Required action.
Rewrite the lines from the start through the line with "(588, 302).", swapping "location" for "position" and keeping everything else the same. Omit the pictures from your answer.

Collected data.
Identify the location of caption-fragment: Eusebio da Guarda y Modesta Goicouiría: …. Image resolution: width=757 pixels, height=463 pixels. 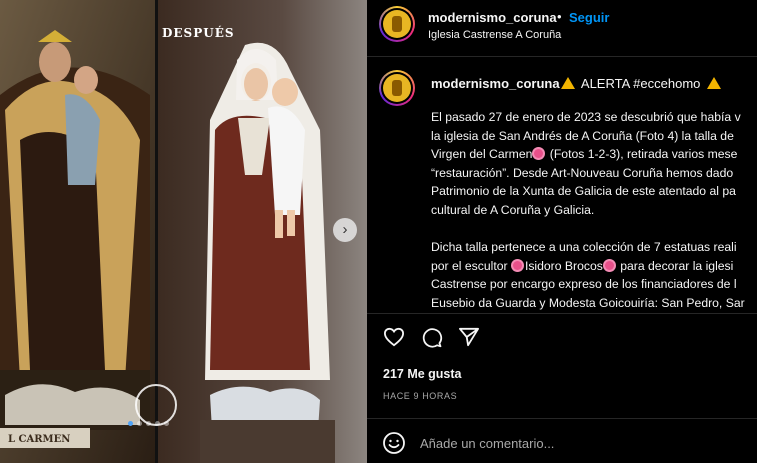
(588, 302).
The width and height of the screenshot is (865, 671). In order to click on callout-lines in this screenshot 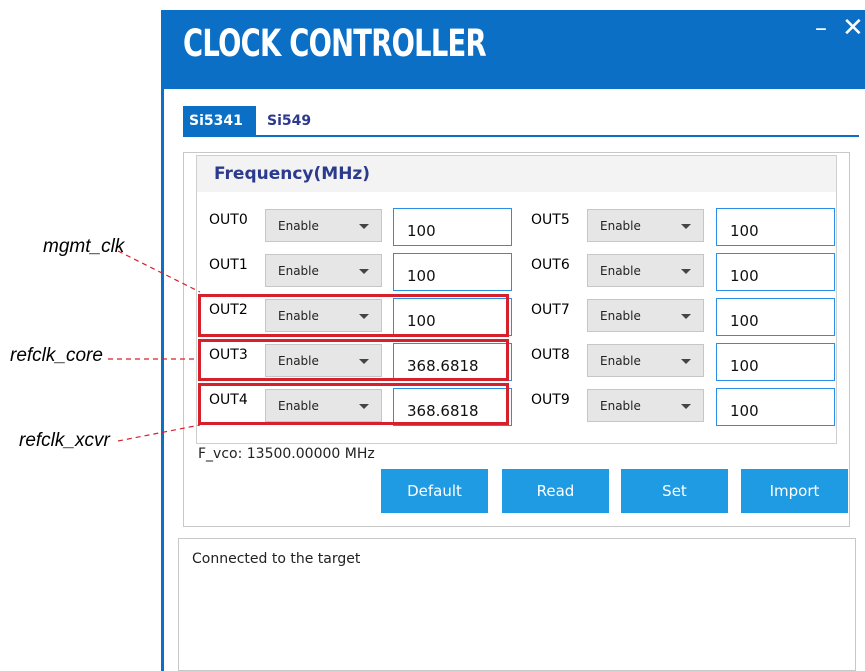, I will do `click(154, 346)`.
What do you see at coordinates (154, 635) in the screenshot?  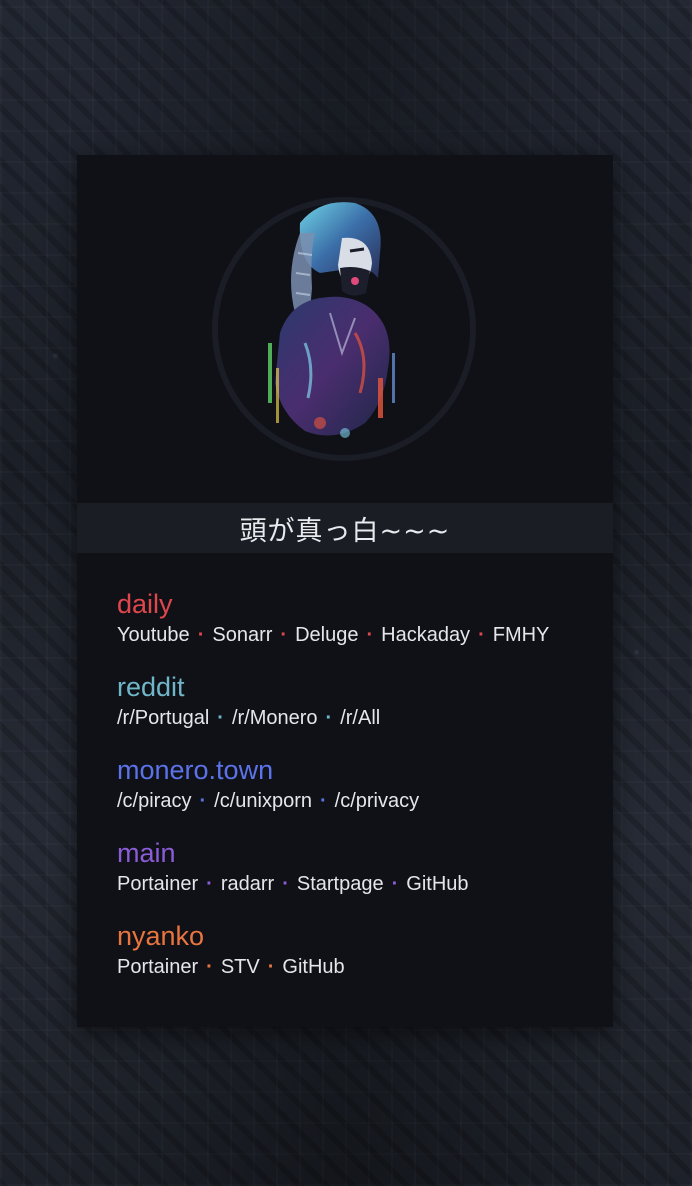 I see `bookmark-link: Youtube` at bounding box center [154, 635].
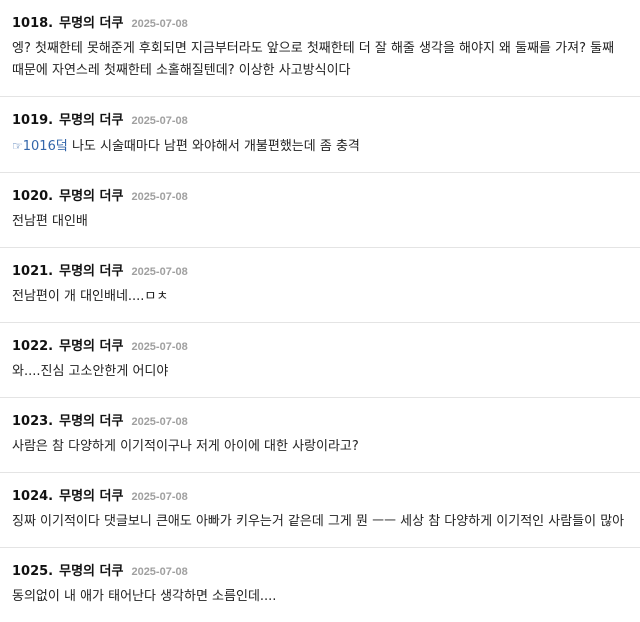 This screenshot has height=622, width=640. I want to click on comment-number: 1018., so click(32, 24).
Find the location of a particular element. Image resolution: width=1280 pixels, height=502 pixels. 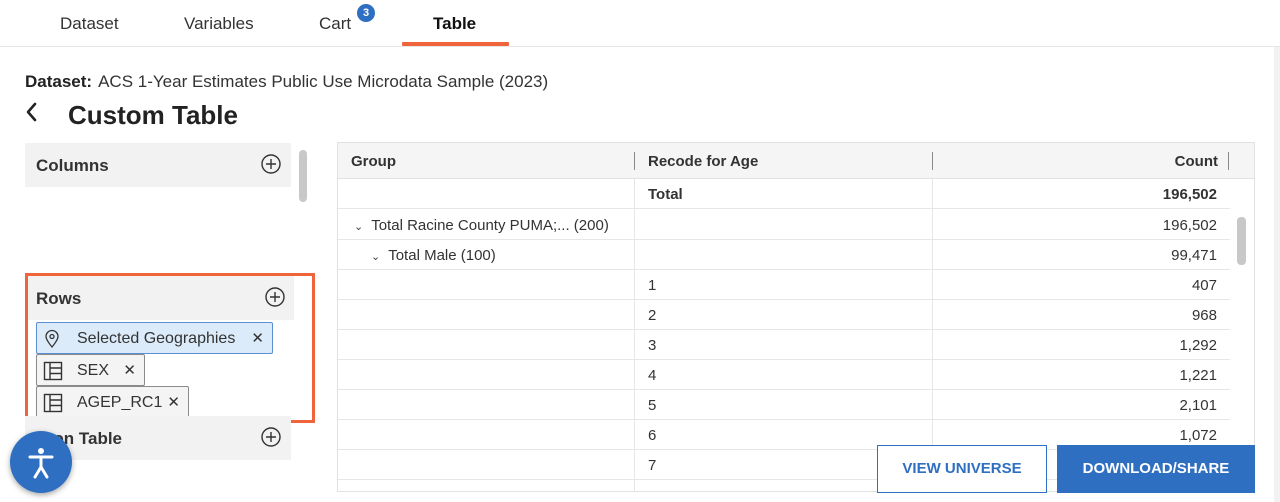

Solution for this task.
Identify the position of caption-fragment: Eusebio da Guarda y Modesta Goicouiría: …. Image resolution: width=757 pixels, height=463 pixels. 
(588, 302).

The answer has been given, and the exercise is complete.